Piace la modulazione: Casciaro è l’erede dei grandi affabulatori che il Sud vanta nel dna e che sopravvivono nelle sere d’estate, al fresco davanti alle case con i narratori seduti su vecchie sedie di paglia, nei cortili delle case a corte, perduti nell’ordito di racconti ogni volta diversi a seconda dell’io narrante. Vicoli colmi di Omero in sedicesimi. La scrittura è ironica e leggera, evocativa, soffusa di un disincanto laico quasi blasfemo che si trasfigura in una sorta di esilarante Vangelo apocrifo (“Conversazioni in Paradiso”, Dio si lamenta: “Non c’è più religione… L’unico Dio riconosciuto e adorato è il denaro, al quale vengono eretti nuovi e grandissimi templi: le Borse, le banche, le finanziarie. La Chiesa è diventata un covo di pedofili, d’impostori e i governi, gli stati, veri carrozzoni di corrotti, di criminali mafiosi, di ladroni spregiudicati, di trafficanti di droga e di armi…”) com’è lo spirito antico, paganeggiante, dionisiaco della gente del Salento dei briganti e le “macare”, ma sempre venata di pietas umana dettata, direbbe Hemingway, dalla partecipazione all’umanità.
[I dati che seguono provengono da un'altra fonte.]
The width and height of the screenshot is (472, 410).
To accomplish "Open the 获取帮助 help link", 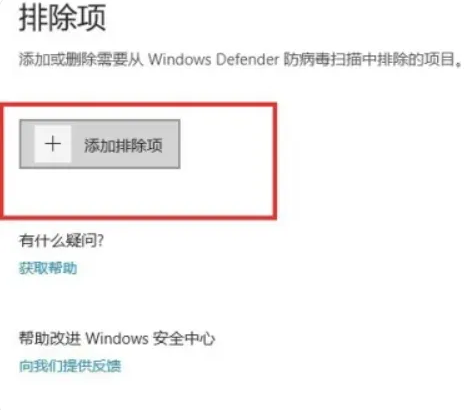I will pos(48,268).
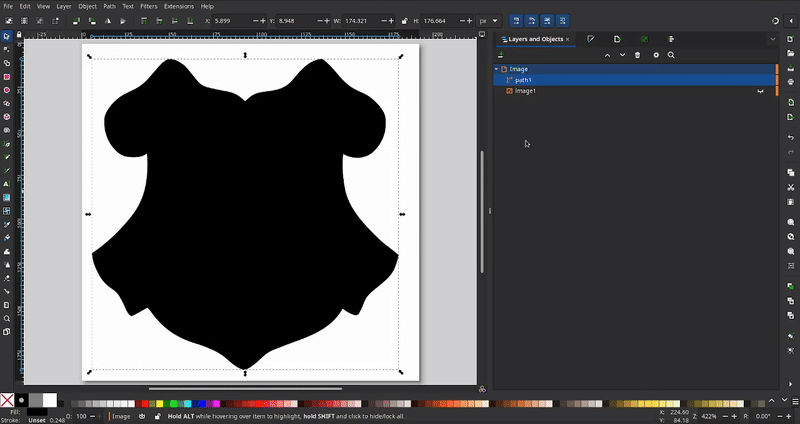Close the Layers and Objects tab

[x=569, y=39]
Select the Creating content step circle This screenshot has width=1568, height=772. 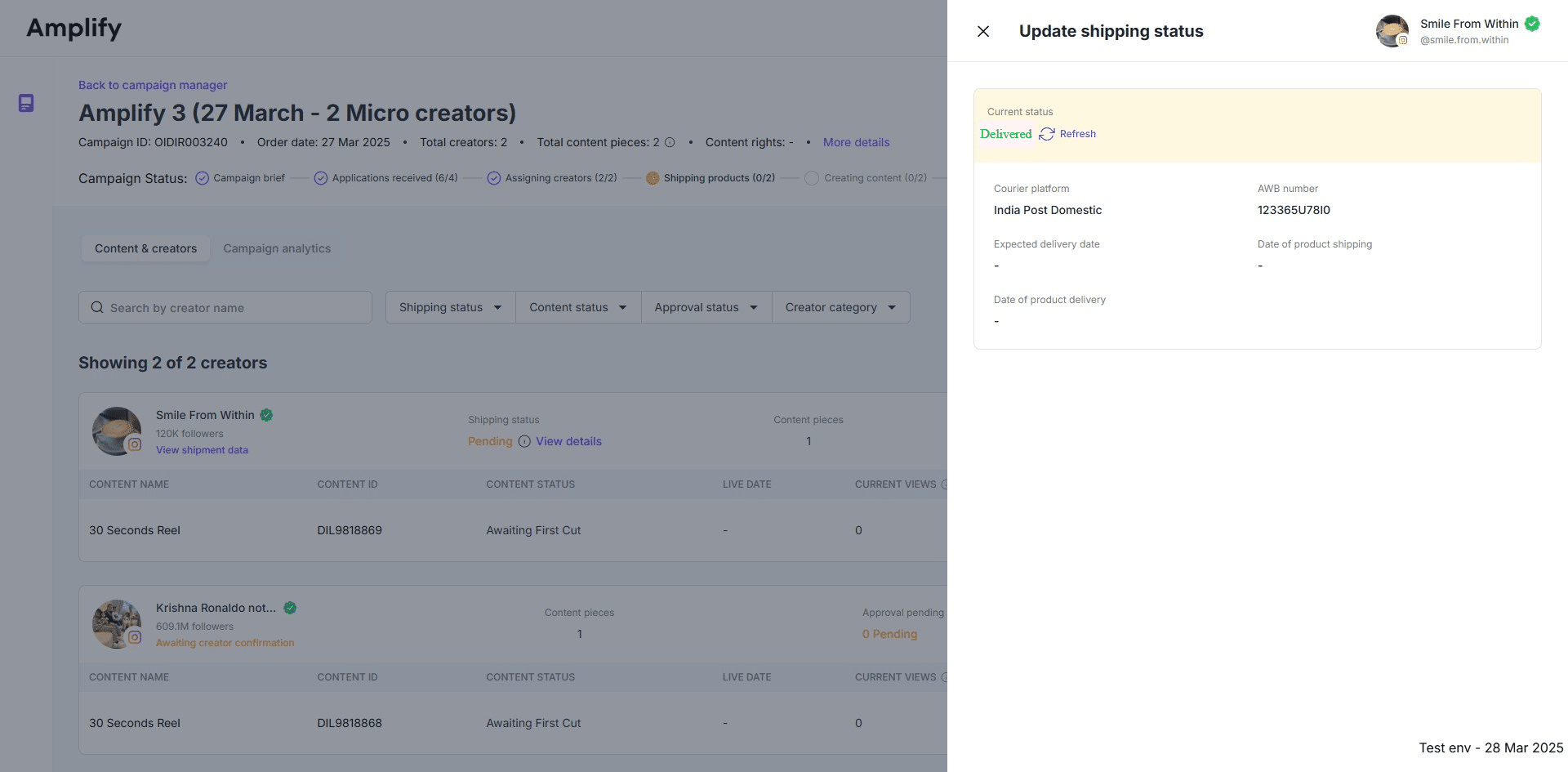point(811,178)
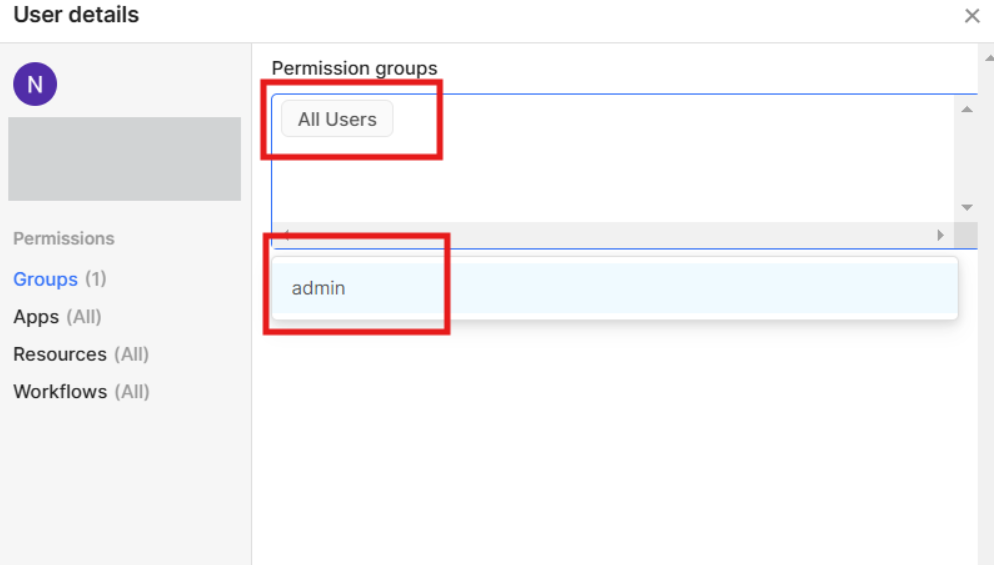This screenshot has width=994, height=565.
Task: Click the grey user info block under the avatar
Action: tap(124, 159)

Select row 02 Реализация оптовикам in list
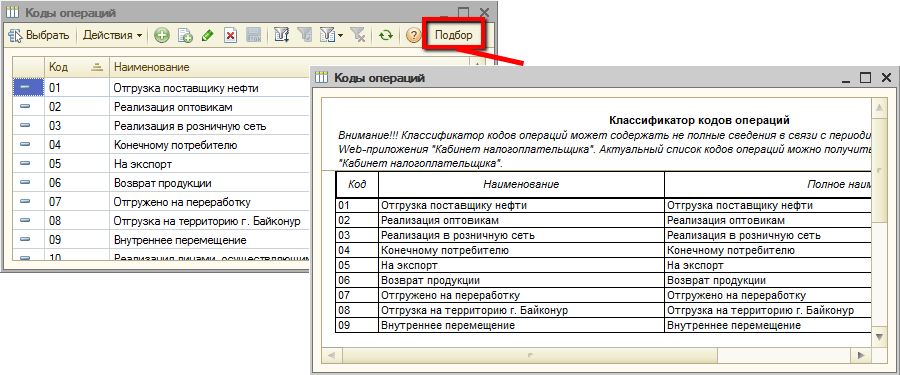[x=161, y=107]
La prosa essenziale, rapsodica coglie umori, fierezze, stati d’animo, un’esitazione dello sguardo e del cuore e passa alla scansione successiva. Casciaro narra con la gioia di un menestrello medievale le sue novelle un po’ boccaccesche (“Meglio una notte da leone…”), con una loro morale, quella del tempo perduto, patriarcale, sospese fra i “cunti” di Basile e i “culacchi” di Papa Galeazzo, illustre quanto misconosciuto antenato di tutti i messapici.
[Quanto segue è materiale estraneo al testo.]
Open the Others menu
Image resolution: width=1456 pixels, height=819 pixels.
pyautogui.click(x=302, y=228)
Sublime, di toccante bellezza “L’amore in nero”, un gioco condotto con sapienza e maestria sull’identità sessuale in Africa (Raschel e Fatù le protagoniste) e di cui taceremo i passaggi per non levare al lettore il piacere di scoprirlo da solo. Chi conosce l’Africa attraverso l’oleografia turistica, scoprirà in una sensualità struggente, a tratti devastante, un mondo sconosciuto, misterioso, denso come mosto di passione e di vita dilatate in una tensione erotica. Degno delle pagine più belle di Karen Blixen, i versi di Rimbàud, il cinema di Pasolini.

Di Casciaro conquista, infine, la fiducia estrema nella parola, che torna a scorrere sensuale: dovrebbero invitarlo nelle scuole di ogni ordine e grado a raccontare (dopo aver spento il pc e la sciocca tv di reality e talent: volgare spazzatura, mezzi con cui si surrogano i fini, direbbe Mac Luhann), affinchè le nuove generazioni dalla lingua atrofizzata, appunto, da tv e web, riscoprano la sua forza maieutica, la possente energia, l’enorme potere che invano tentano di castrare.

Nella falange di nuovi scrittori che percorrono Terra d’Otranto in questo III Millennio, in una terra vocata all’arte, dove la creatività è orizzontalmente diffusa e sorprendente, nel dna, Casciaro ha un ruolo di primo piano e ancor di più lo avrà domani se continuerà a farci dono delle perle del suo scrigno, affinchè non vadano perdute.